O preço do petróleo ultrapassou os US$ 95 pela primeira vez em quase seis semanas, após os Estados Unidos e o Irã minimizarem a perspectiva de negociações. A escalada de tensões no Oriente Médio e as interrupções no fornecimento global impulsionaram o Brent para US$ 95,08 às 5h35 (horário de Brasília).
O Brent, referência global, avançava 4,47% no início da manhã, enquanto o West Texas Intermediate (WTI), referência nos EUA, registrava alta de 4,52%, negociado a US$ 88,15 o barril. As declarações dos EUA e do Irã ocorreram um dia após o presidente dos Estados Unidos, Donald Trump, prometer reação caso os rebeldes houthis do Iêmen, apoiados por Teerã, interrompessem a navegação no Mar Vermelho.

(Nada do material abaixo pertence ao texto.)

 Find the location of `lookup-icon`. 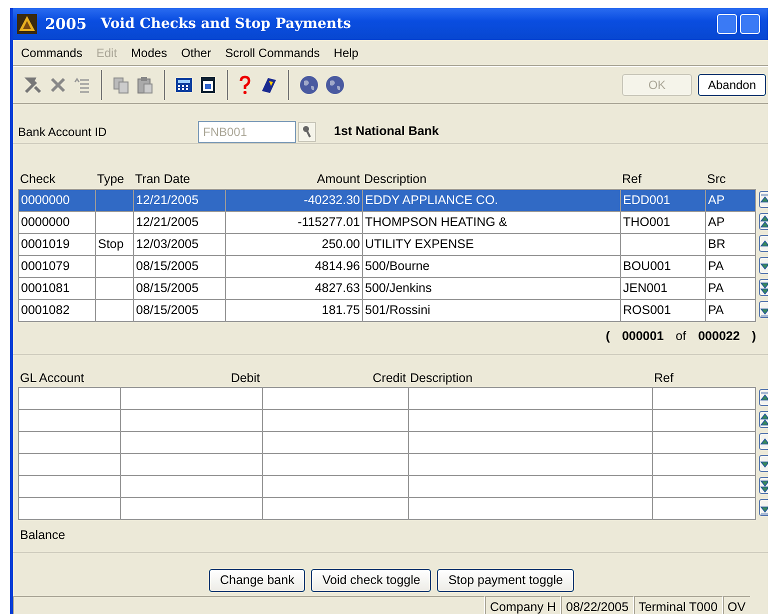

lookup-icon is located at coordinates (307, 132).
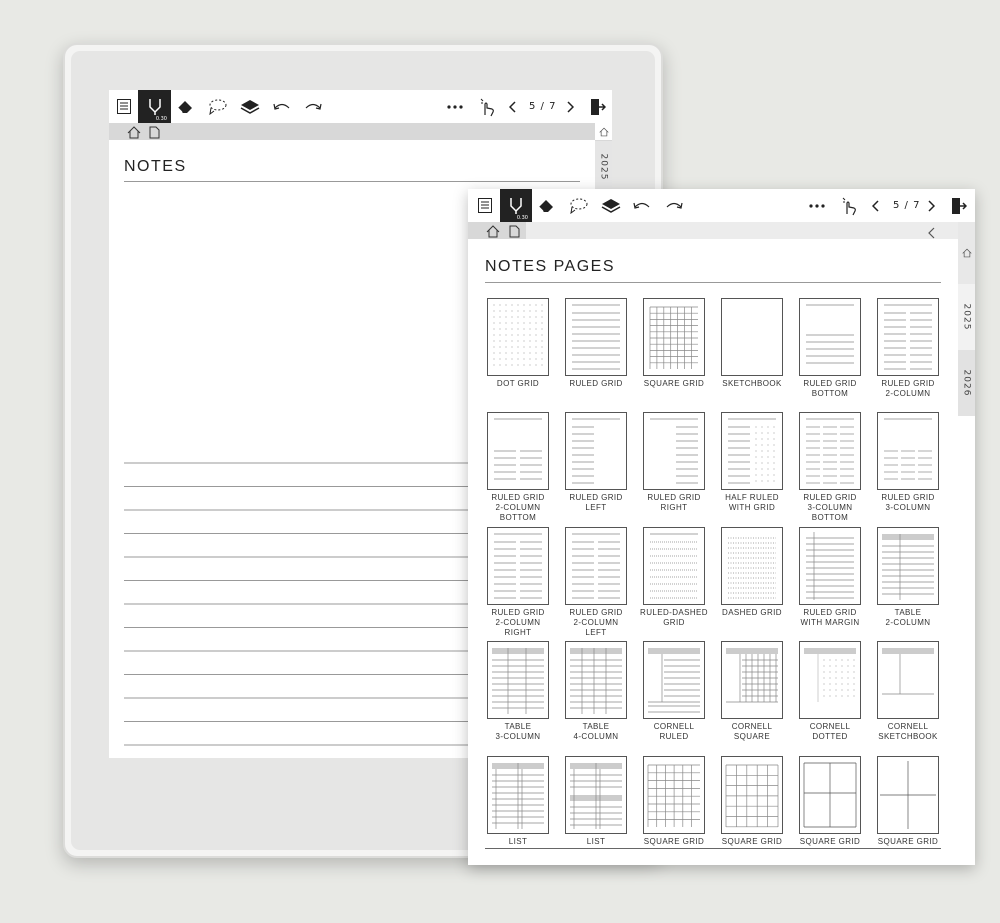 The image size is (1000, 923). I want to click on template-label: CORNELL SKETCHBOOK, so click(908, 732).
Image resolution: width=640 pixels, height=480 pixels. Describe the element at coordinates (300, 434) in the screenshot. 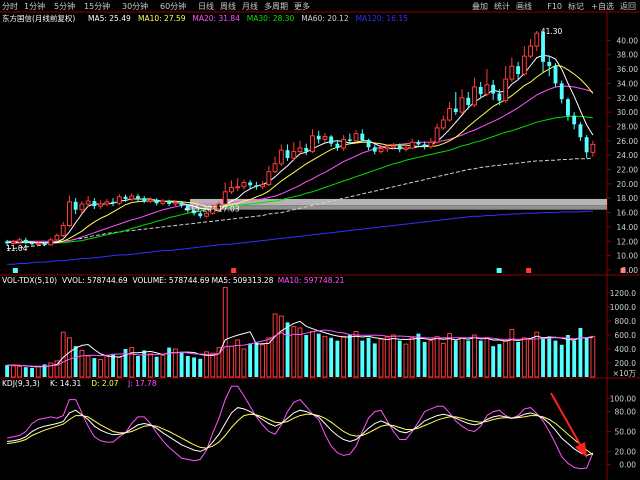

I see `kdj-d-line` at that location.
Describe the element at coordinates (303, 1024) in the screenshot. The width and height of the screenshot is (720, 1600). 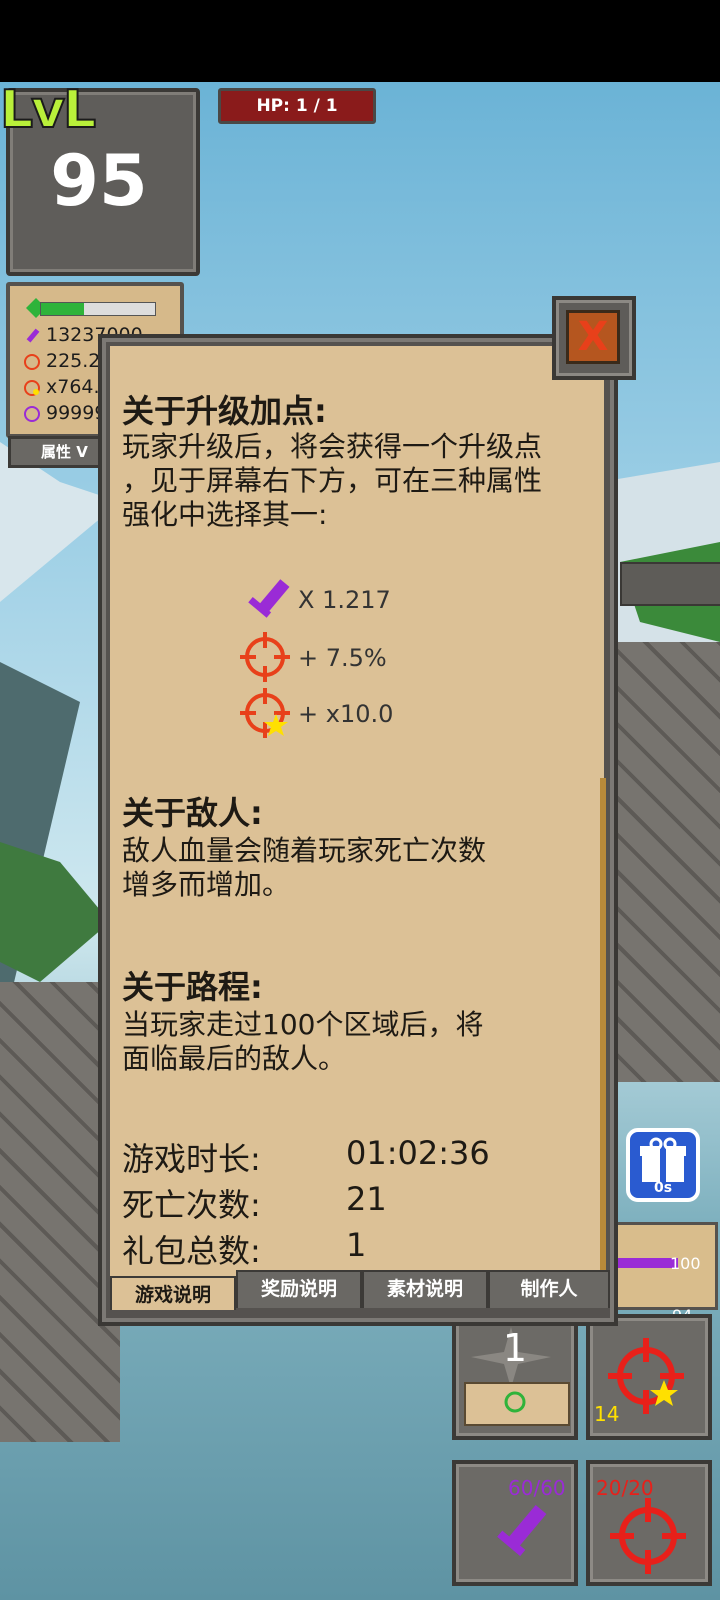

As Forças Armadas dos Estados Unidos realizaram um 11º dia consecutivo de ataques contra a República Islâmica, visando reduzir a capacidade do país de ameaçar a navegação comercial no Estreito de Ormuz, segundo o Comando Central dos EUA (CENTCOM). O mercado também sofre com ataques ao terminal do Consórcio do Oleoduto do Cáspio (CPC), na costa russa do Mar Negro.
Especialistas alertam para riscos de alta. Jay Hatfield, diretor-presidente da Infrastructure Capital Management LLC, afirmou que, se o Mar Vermelho for fechado, os preços podem facilmente ultrapassar os US$ 100 por barril. Relatórios da Bernstein e do Goldman Sachs também apontam para a possibilidade de os preços retornarem ao patamar de três dígitos caso o conflito se prolongue.